--- TEKST ŹRÓDŁOWY ---

Patrzcie, ile „dobra ekonomicznego” daje nam przyroda!
Podmiotem „dóbr ekosystemowych” mogą być miejskie parki, a nawet pojedyncze drzewa, podmokłe łąki, torfowiska, jeziora, rzeki, praktycznie każdy cenny element środowiska przy czym pojęcie „cenny” nie ograniczam do obszarów chronionych.
Mimo ewidentnych korzyści ekologicznych, gospodarczych i społecznych, wdrożenie świadczeń ekosystemowych do programów rozwoju samorządów nie będzie łatwe. Może się bowiem okazać, że te świadczenia będą tą częścią analiz ekonomicznych dla inwestycji, które będą kwestionować sensowność wybranych inwestycji, ich wielkość i lokalizacje, lub też – całkowicie kwestionować sens całych inwestycji.

--- DANE WEJŚCIOWE ---

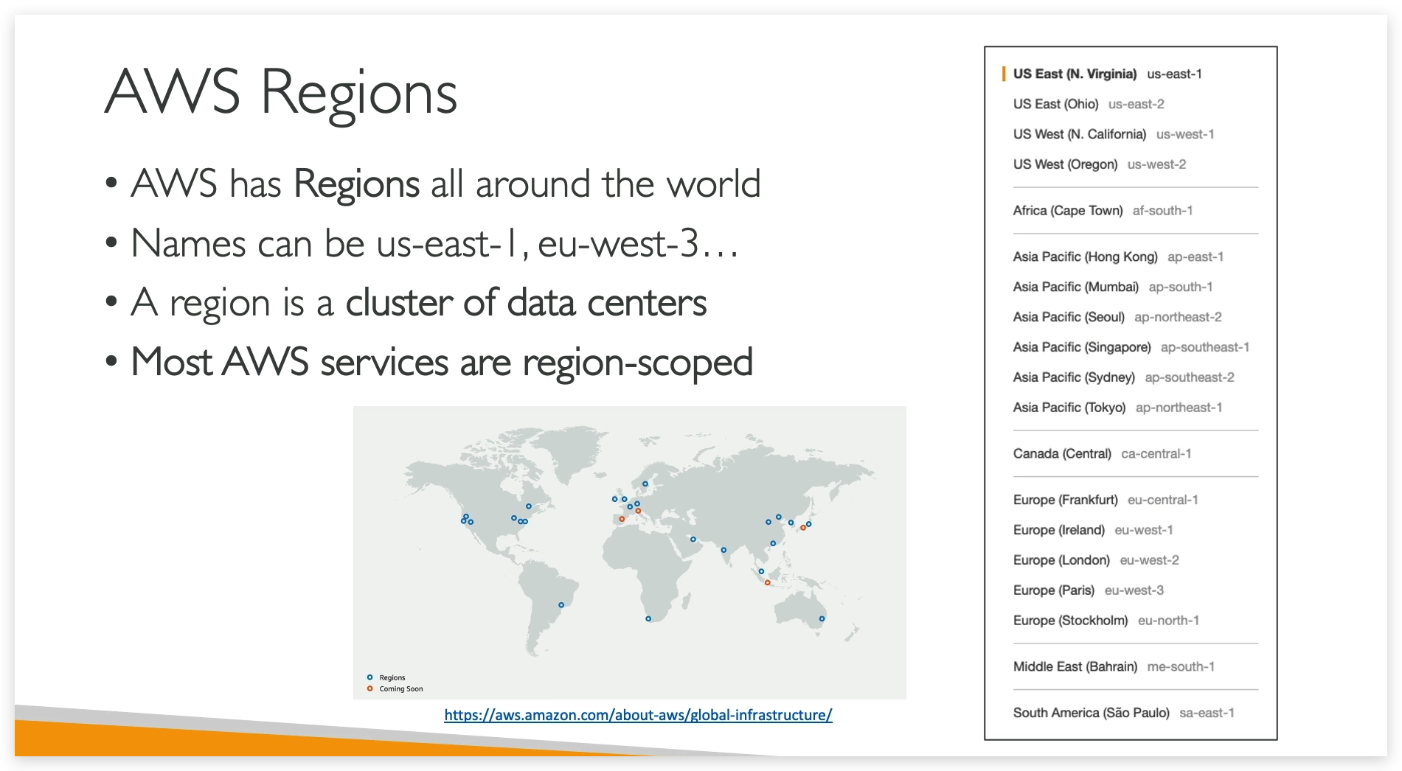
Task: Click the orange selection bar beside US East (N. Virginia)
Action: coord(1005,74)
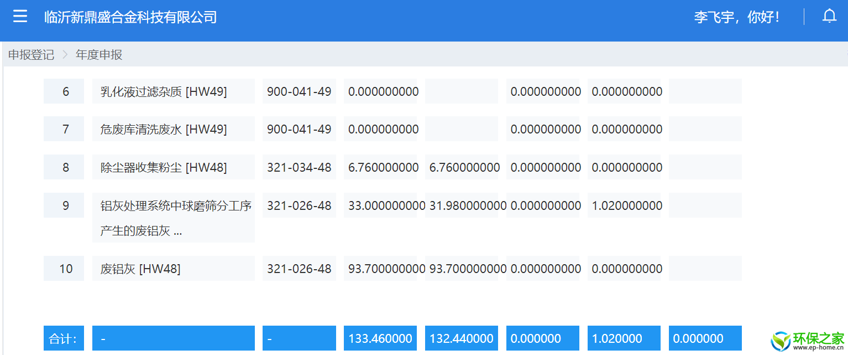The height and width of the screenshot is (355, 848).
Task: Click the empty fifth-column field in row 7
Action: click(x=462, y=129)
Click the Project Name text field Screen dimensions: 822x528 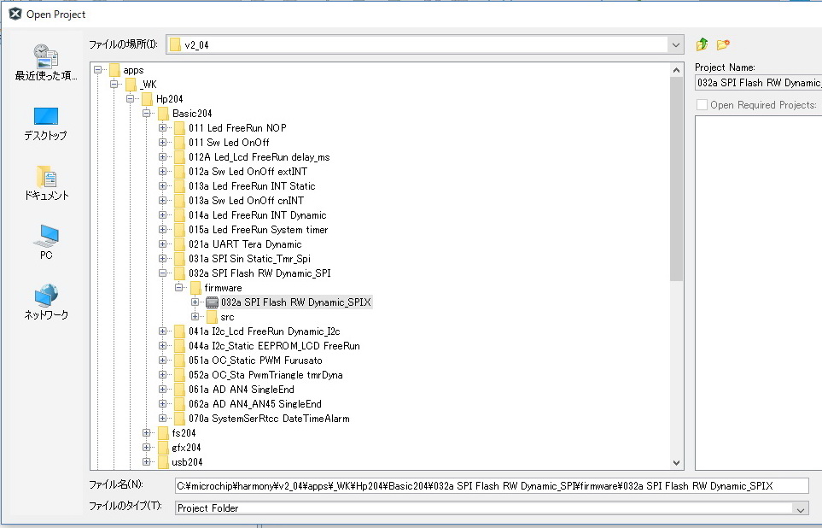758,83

---

> _TREŚĆ ZADANIA_
Odpowiedz na pytania do tekstu o świadczeniach ekosystemowych.
(a) Czy w tekście pojęcie „cenny” ogranicza się do obszarów chronionych?
(b) Jakie trzy rodzaje korzyści wymieniono w zdaniu zaczynającym się od słów „Mimo ewidentnych korzyści”?
(c) Co według tekstu mogą kwestionować świadczenia ekosystemowe w analizach ekonomicznych dla inwestycji?
Wiersze stanowią materiał niezależny od tekstu źródłowego.

> _ROZWIĄZANIE ZADANIA_
(a) Nie, pojęcie „cenny” nie ogranicza się do obszarów chronionych.
(b) Korzyści ekologiczne, gospodarcze i społeczne.
(c) Sensowność wybranych inwestycji, ich wielkość i lokalizacje, a nawet sens całych inwestycji.